▶ WHAT YOU WILL DO
Print the items below verbatim, starting at the line containing "Locate an element on the screen. The" and ending with the line containing "show-all-link: 모두 표시", both lines included.

─── DATA SUPPLIED

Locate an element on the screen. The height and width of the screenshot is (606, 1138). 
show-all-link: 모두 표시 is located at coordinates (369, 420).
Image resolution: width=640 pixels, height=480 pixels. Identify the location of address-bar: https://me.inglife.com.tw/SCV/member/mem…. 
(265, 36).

──────
─── DATA SUPPLIED

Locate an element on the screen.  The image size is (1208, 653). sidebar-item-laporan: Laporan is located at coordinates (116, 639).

──────

▶ OUTPUT OF THE EXERCISE
Locate an element on the screen. The height and width of the screenshot is (606, 1138). 
show-all-link: 모두 표시 is located at coordinates (369, 420).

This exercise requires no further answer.